The meeting, scheduled to begin at 2 p.m. PDT Wednesday at a personal computer museum in Mountain View, Calif., might have turned into an even bigger gripe session if not for a recent upturn in HP's stock price. The shares have surged by more than 60 percent so far this year on the hope that the company is starting a gradual turnaround under Meg Whitman, who became HP's CEO 18 months ago.
Even with that rebound, HP's stock is still hovering around the same price as when Whitman took over. Meanwhile, the technology-driven Nasdaq composite index has climbed by 31 percent while the Dow Jones industrial average, which includes HP, has gained 35 percent.
Long-time HP shareholders have another reason to be irritated: The company's market value has been sliced in half since Mark Hurd stepped down as CEO in an August 2010 rift with HP's board of directors. That downturn has wiped out about $45 billion in shareholder wealth.
HP's two longest-tenured directors, John Hammergren and G. Kennedy Thompson, are now being targeted in an effort to oust them from the board. Two shareholder advisory firms, Institutional Shareholders Services and Glass Lewis & Co., are recommending both men be removed from the board for their lax oversight of HP's acquisitions and other key decisions.

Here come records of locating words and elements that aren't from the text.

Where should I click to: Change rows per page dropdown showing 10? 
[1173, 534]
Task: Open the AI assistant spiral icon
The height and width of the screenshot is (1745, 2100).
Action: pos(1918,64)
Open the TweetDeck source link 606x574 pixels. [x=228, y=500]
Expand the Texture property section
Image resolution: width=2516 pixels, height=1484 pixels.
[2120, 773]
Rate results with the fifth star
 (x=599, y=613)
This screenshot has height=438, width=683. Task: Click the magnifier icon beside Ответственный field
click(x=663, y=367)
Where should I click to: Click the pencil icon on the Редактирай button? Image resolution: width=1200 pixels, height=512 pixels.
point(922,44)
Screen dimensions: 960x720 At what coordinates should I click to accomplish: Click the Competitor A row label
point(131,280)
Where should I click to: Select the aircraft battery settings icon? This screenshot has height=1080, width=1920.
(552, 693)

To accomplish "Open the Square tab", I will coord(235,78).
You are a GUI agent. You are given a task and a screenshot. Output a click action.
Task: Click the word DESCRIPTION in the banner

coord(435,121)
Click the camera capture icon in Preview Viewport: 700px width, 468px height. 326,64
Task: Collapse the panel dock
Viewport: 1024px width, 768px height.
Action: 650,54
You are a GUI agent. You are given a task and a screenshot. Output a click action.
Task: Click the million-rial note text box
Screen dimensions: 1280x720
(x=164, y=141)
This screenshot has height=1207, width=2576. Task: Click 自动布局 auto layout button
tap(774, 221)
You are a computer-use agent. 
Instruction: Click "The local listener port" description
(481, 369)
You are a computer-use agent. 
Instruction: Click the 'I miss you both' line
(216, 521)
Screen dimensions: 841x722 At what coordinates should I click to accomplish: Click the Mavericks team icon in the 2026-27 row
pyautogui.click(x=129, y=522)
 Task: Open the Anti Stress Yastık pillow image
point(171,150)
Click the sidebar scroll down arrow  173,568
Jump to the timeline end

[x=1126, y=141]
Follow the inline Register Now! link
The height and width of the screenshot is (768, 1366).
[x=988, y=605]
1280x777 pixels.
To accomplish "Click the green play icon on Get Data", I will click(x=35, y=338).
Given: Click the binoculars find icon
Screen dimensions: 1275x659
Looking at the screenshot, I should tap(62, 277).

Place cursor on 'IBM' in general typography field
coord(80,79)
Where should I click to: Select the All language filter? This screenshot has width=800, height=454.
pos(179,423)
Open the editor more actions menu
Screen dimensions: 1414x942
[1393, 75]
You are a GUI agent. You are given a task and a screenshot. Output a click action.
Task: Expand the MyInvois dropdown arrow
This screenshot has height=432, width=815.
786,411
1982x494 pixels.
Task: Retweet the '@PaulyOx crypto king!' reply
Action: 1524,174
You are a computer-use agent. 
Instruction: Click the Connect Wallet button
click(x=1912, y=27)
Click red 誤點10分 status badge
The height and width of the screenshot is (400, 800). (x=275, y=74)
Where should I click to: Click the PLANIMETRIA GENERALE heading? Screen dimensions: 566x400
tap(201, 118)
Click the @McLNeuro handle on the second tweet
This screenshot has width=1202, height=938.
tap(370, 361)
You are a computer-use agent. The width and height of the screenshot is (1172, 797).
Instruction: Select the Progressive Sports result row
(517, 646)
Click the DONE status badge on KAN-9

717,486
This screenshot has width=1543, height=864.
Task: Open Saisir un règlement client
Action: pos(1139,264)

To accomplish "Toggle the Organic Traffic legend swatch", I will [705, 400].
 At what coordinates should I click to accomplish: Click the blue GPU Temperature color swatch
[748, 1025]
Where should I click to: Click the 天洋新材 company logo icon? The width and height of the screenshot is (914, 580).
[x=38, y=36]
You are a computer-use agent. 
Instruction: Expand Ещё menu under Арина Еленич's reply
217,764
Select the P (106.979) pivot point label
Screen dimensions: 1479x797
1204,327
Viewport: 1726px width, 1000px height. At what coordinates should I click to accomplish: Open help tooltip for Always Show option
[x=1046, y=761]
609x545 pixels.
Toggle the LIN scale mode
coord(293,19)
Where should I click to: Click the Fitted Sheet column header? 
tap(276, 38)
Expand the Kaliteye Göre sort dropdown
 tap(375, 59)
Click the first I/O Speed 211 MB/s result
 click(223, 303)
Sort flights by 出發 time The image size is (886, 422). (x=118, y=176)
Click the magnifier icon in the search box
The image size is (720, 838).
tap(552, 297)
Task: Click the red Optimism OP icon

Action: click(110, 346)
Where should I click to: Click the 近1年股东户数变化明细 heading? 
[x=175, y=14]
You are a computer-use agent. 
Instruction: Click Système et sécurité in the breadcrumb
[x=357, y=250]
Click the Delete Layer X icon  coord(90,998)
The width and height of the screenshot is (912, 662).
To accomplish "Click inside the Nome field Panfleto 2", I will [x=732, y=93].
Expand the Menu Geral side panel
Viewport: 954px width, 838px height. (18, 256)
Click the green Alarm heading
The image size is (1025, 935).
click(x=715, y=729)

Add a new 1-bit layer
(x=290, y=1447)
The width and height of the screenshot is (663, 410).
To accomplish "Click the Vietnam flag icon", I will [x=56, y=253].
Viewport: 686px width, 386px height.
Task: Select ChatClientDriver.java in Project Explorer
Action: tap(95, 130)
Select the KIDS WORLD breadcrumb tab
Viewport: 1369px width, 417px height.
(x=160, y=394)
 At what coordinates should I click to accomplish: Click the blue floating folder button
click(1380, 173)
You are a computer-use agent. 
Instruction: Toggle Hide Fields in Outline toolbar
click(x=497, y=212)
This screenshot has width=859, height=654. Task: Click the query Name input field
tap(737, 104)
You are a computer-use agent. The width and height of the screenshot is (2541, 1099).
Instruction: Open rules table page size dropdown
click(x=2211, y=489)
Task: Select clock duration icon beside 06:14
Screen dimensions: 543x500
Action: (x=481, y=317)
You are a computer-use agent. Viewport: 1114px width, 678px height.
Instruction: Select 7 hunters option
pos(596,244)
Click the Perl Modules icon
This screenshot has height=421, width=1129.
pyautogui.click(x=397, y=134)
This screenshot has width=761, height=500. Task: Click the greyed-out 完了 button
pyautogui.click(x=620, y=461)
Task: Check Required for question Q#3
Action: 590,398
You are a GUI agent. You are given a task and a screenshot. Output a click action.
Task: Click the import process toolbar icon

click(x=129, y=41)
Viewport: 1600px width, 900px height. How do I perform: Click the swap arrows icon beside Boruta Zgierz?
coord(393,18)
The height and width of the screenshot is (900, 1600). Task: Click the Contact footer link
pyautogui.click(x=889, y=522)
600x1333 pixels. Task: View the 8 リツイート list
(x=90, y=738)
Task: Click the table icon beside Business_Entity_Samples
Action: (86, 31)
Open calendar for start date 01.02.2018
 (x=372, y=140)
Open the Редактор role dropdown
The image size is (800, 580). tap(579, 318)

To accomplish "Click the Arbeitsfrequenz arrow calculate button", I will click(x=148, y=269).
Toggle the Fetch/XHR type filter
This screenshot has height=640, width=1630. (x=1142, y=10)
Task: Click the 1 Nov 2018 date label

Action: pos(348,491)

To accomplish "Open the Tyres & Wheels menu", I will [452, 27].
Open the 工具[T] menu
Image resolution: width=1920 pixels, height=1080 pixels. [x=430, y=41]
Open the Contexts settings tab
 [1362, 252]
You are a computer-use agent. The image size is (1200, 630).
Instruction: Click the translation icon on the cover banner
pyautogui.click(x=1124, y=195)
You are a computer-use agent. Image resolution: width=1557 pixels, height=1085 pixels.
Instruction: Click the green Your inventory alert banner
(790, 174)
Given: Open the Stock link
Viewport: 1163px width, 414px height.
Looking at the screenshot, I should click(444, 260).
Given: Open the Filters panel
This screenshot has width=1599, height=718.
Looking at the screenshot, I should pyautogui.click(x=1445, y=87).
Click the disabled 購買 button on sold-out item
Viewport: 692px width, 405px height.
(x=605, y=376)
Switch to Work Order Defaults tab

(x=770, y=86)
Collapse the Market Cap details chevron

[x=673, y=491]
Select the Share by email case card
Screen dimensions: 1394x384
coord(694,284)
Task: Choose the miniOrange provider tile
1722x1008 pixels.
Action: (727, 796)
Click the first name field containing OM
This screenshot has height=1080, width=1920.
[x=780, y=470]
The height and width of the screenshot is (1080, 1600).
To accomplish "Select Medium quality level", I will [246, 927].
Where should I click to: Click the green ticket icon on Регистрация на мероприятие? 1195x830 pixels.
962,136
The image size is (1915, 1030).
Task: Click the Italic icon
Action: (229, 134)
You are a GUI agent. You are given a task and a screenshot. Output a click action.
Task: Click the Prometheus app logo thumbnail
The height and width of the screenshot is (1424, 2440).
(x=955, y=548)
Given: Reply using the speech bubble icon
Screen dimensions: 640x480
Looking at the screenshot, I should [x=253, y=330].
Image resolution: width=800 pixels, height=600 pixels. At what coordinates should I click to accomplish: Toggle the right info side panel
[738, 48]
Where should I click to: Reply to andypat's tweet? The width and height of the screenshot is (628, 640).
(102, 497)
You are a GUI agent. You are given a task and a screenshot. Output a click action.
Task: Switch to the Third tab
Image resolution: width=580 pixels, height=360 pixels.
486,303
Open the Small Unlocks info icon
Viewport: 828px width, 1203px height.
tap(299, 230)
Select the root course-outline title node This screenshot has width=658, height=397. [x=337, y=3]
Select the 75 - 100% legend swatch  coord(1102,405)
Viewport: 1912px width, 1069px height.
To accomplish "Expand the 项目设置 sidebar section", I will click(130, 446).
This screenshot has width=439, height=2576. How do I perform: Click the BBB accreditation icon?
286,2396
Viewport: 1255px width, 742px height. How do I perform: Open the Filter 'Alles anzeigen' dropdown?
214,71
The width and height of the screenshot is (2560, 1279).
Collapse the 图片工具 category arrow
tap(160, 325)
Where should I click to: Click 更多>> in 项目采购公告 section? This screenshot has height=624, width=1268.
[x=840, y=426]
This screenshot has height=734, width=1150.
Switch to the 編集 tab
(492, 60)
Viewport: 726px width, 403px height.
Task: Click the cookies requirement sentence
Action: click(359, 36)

A group of New York city pension funds that collectively own a small stake in HP already have publicly declared their intention to oppose the re-election of Hammergren and Kennedy. Hammergren, the CEO of pharmaceutical drug distributor McKesson Corp., has been on HP's board since 2005. Thompson, the former CEO of troubled bank Wachovia Corp., joined the board in 2006.
Three other HP directors also are facing resistance to their re-election. Institutional Shareholder Services is advising stockholders to bump HP Chairman Ray Lane off the board while Glass Lewis is pushing for the removal of Marc Andreessen and Rajiv Gupta, who have the next longest tenures after Hammergren and Kennedy.
HP, which is based in Palo Alto, Calif., contends each of its directors deserve another one-year term.
In the past two years, HP has written off more than $17 billion to account for the diminished value of three major acquisitions: technology consulting service EDS, device maker Palm and business software maker Autonomy. The most vexing of the bunch has been Autonomy, where HP alleges it uncovered financial chicanery that the company says drove up the acquisition price by at least $5 billion.
Autonomy's former CEO Mike Lynch, who was fired by Whitman last year, has vehemently denied HP's allegations. The claims are under investigation by the U.S. Justice Department and financial fraud authorities in the U.K., according to HP. At least 12 lawsuits revolving around the handling of the Autonomy deal have been filed against HP.
Most of HP's other troubles stem from a decline in PC sales as more technology spending shifts to smartphones and tablet computers. The upheaval has caused HP's revenue to fall from the previous year in six consecutive quarters in a slump that Whitman has warned is may continue through the rest of this year. To offset the drop-off in PC sales, Whitman has cut about 15,300 jobs in the past year and is still planning to eliminate about 14,000 more.
In the meantime, HP is expanding its lineup of tablet computers and intensifying its focus on other technology fields, such as business software and data analytics, that are more profitable than selling PCs.